A gap exists between discussing the environment in abstract terms and leadership spurring actions that will institute meaningful change.

Three Kettering University faculty members are featured in a book discussing exactly that: how effective leadership can lead to positive environmental change.

Leadership and Environmental Sustainability, published in 2010 by Benjamin W. Redekop, associate professor of Leadership Studies at Christopher Newport University in Newport News, Va., features research by Kettering professors Michael Callahan, professor of history in the department of liberal studies as well as the Thompson Chair of Leadership Studies; Denise Stodola, assistant professor of communication in the Department of liberal studies; and Ezekiel Gebissa, professor of social science in the Department of Liberal Studies.

Callahan focused on how The League of Nations was well ahead of its time when it came to environmental issues. Its leadership was comprised of, as Callahan writes, a "mix of scientists, technical experts, activists, diplomats and politicians working with nongovernmental organizations, private foundations, business groups, national governments and the permanent staff and officials in Geneva."

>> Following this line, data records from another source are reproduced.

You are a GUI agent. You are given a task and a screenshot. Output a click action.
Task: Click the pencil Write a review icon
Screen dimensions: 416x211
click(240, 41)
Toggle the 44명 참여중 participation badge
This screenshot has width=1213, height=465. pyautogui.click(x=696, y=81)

This mix allowed the League of Nations to be a global leader on issues such as the importance of safe drinking water, clean air, green space in urban planning, protection of wildlife and prevention of air pollution. The league also was an early leader in understanding the dangers of lead paint.

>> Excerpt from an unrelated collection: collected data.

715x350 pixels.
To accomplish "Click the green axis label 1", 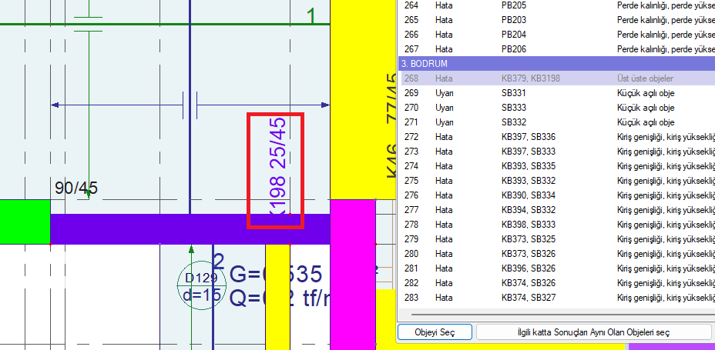I will coord(311,16).
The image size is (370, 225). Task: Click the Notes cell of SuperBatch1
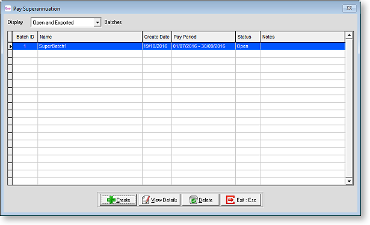tap(303, 46)
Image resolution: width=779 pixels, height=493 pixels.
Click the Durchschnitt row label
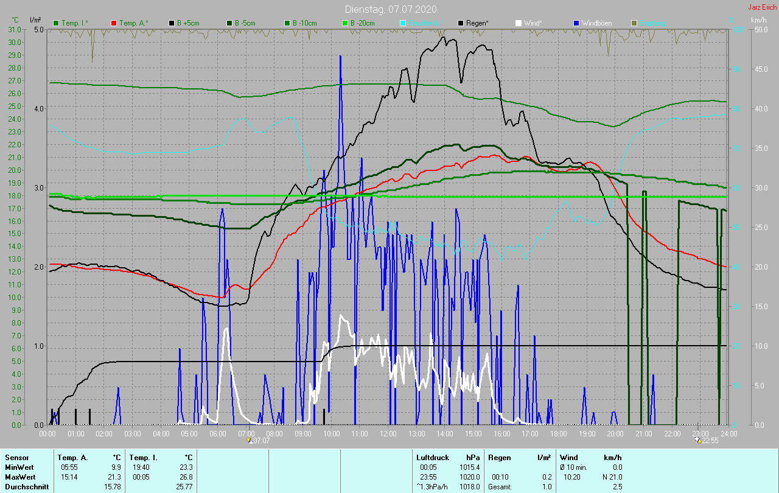pos(24,487)
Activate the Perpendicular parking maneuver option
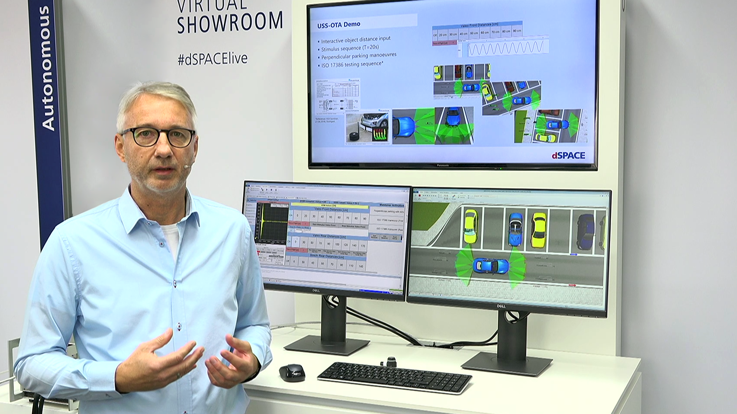 387,211
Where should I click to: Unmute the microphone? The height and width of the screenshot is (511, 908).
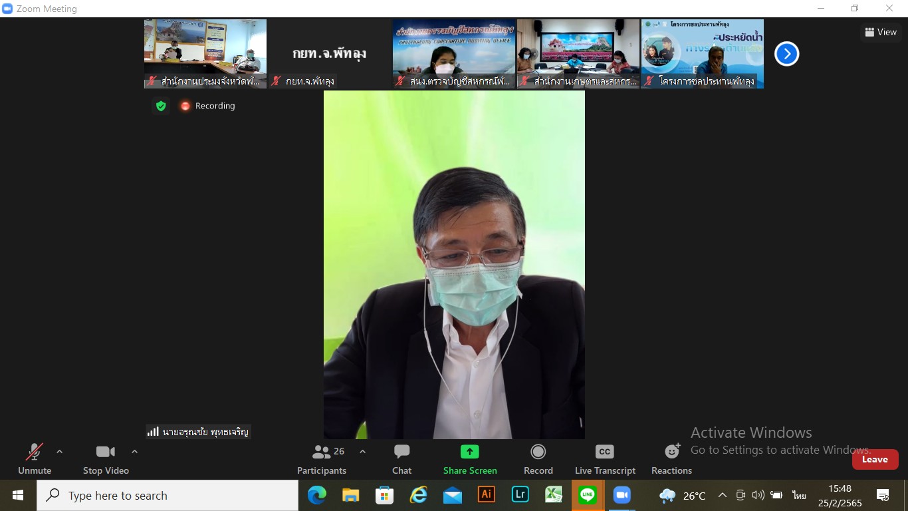coord(35,459)
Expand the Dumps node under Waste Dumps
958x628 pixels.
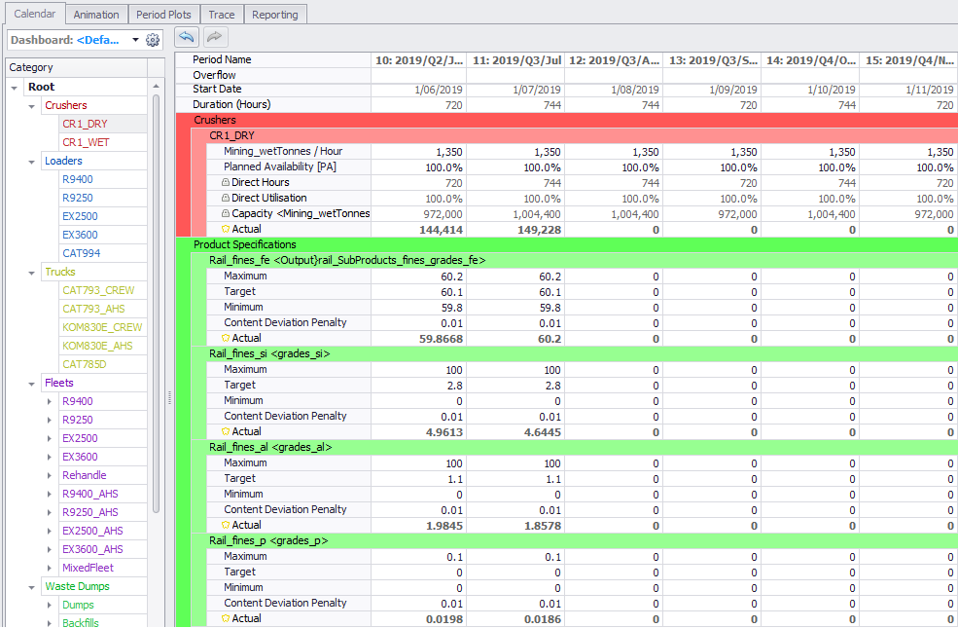(x=51, y=605)
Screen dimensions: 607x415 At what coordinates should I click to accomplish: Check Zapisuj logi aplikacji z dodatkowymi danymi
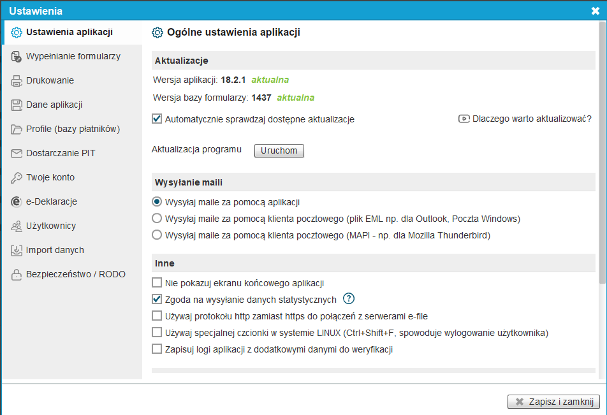coord(157,349)
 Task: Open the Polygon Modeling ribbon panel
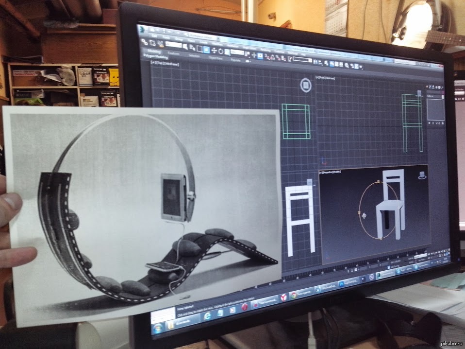[154, 56]
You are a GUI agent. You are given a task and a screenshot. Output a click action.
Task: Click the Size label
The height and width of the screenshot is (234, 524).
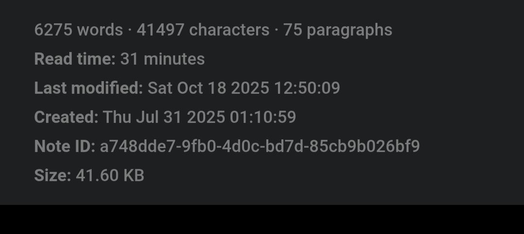[52, 175]
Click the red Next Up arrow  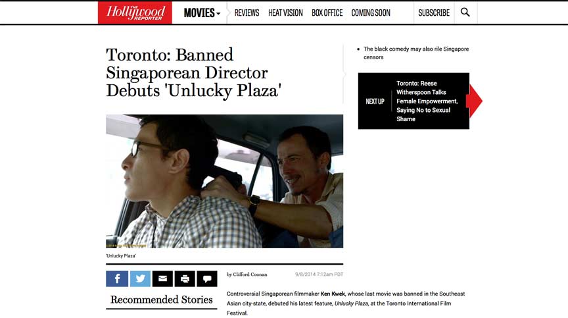click(x=475, y=101)
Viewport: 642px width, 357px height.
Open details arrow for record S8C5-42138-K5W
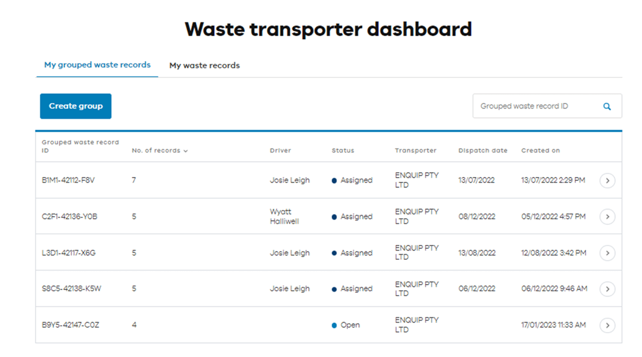[607, 289]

Gebissa examined the potential for "bottom-up" leadership to initiate meaningful environmental change, using farmers in Ethiopia as a case study. Gebissa wrote about the failures of policy-makers in Ethiopia, who had tried several different top-down strategies, to solve the problems of a growing population, degradation of the land and dwindling natural resources.

Stodola's chapter deals with transmitting environmental messages to the general public, focusing on methods used by Silent Spring author Rachel Carson, whose book and research helped inform the public about the dangers of pesticides in the 1950s and 1960s.